Durante seis anos, o filósofo, dramaturgo e romancista francês Alain
Badiou se dedicou à tarefa de reescrever a "República" de Platão. A
empreitada não se resumiu a traduzir o texto grego, mas a uma
atualização radical de seu tema, naquilo que o próprio Badiou denomina
"um experimento de química": o que ocorre quando uma obra composta há
mais de dois milênios é mergulhada em outro universo? O resultado é "A
República de Platão Recontada por Alain Badiou", lançado em 2012 e agora
traduzido no Brasil.
Badiou tem um fascínio particular por Platão. Outro de seus projetos é
a realização de um filme em Hollywood sobre a vida do pensador
ateniense. Desde que começou a falar publicamente sobre essa ideia, ele
já sugeriu que o elenco poderia incluir Brad Pitt, Meryl Streep e Sean
Connery. "Apesar de muito difícil, a filosofia é para todos. Como o
cinema é a arte de massas por excelência, parece ser o caminho para
mostrar o filósofo como alguém que vive de verdade, e não um barbudo
distante. E Platão teve uma vida muito interessante", diz Badiou, que
afirma já ter escrito dez sequências para um possível filme, de um total
de 20.
A "República" é o mais antigo dos textos filosóficos sobre política.
Escrito no século IV a.C., o diálogo se inicia com a questão de saber o
que é a justiça e contém algumas das passagens mais célebres do
discípulo de Sócrates, como o mito da caverna, uma metáfora sobre a
busca da verdade. Na nova versão, a caverna torna-se sala de cinema. A
tirania é chamada de totalitarismo. A sociedade ideal construída por
Sócrates e seus interlocutores aparece como comunismo. E os sofistas,
que na antiga Atenas eram os mercadores de opinião com os quais Platão
se digladiava, são transformados em jornalistas.
"O jornalismo também é uma forma de transmitir a ideia e a verdade",
diz o filósofo. "Mas a tentação sofística é enorme na mídia, como é no
mundo universitário, sem falar na política." E conclui: "A grande lição
de Platão é esta: a filosofia consiste em lutar contra o sofista que
está sempre à espreita em todos nós".
Nascido em Rabat, no Marrocos, em 1937, Badiou é professor na
Universidade Paris 8. Sua obra filosófica está publicada em dois grandes
volumes, "O Ser e o Evento" (1988) e "Lógicas dos Mundos" (2006). O
terceiro volume, que completa seu sistema, ainda não tem título e está
sendo redigido. O público amplo também conhece Badiou por sua militância
comunista de inspiração maoísta, expressa em diversos artigos e
opúsculos.
Valor: Sua versão da "República" faz pensar em Jorge Luís Borges, em particular, "Pierre Ménard, autor do Quixote".

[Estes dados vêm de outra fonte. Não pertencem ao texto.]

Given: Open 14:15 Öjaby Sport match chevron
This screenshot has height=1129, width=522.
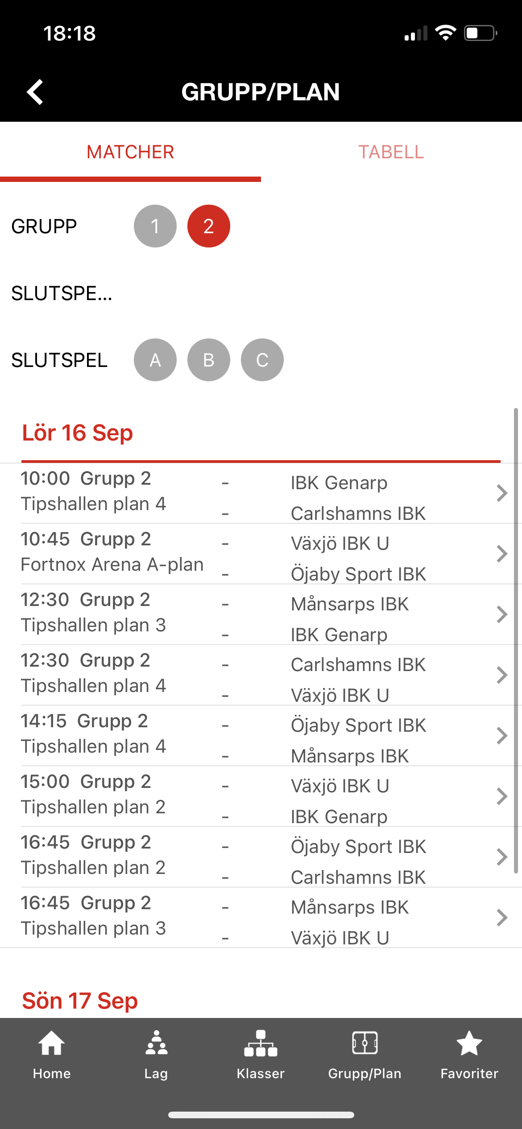Looking at the screenshot, I should 502,736.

Alain Badiou: Se não posso dizer que a empreitada
foi inspirada em Borges, certamente faz pensar nele. As alegorias de
Borges sobre a grande biblioteca, seu interesse pela multiplicidade das
línguas, do trânsito entre elas, o modo como constrói ficções
intemporais, o ar de romance policial linguístico... Um momento que
considero borgesiano na "República" é quando, no meu livro, Sócrates
fala de mim: "Badiou disse tal e tal". Esse é o tipo de montagem
ficcional que agradava a Borges.
Valor: A cidade ideal de Platão poderia ser
encarada como modelo abstrato, não fosse o fato de que ele tentou
implantar suas ideias como conselheiro de Dionísio de Siracusa. Em que
medida essas utopias podem ser perseguidas?
Badiou: É uma ilusão filosófica. Uma boa analogia é
com o Iluminismo. Voltaire estava persuadido de que podia influenciar
Frederico II da Prússia. Diderot foi dar aulas para a imperadora
Catarina da Rússia. É uma tentação irônica. O filósofo lúcido,
concentrado em seu pensamento, não se dá conta de que ser conselheiro
privado de um déspota não é o melhor meio de fazer triunfar a filosofia.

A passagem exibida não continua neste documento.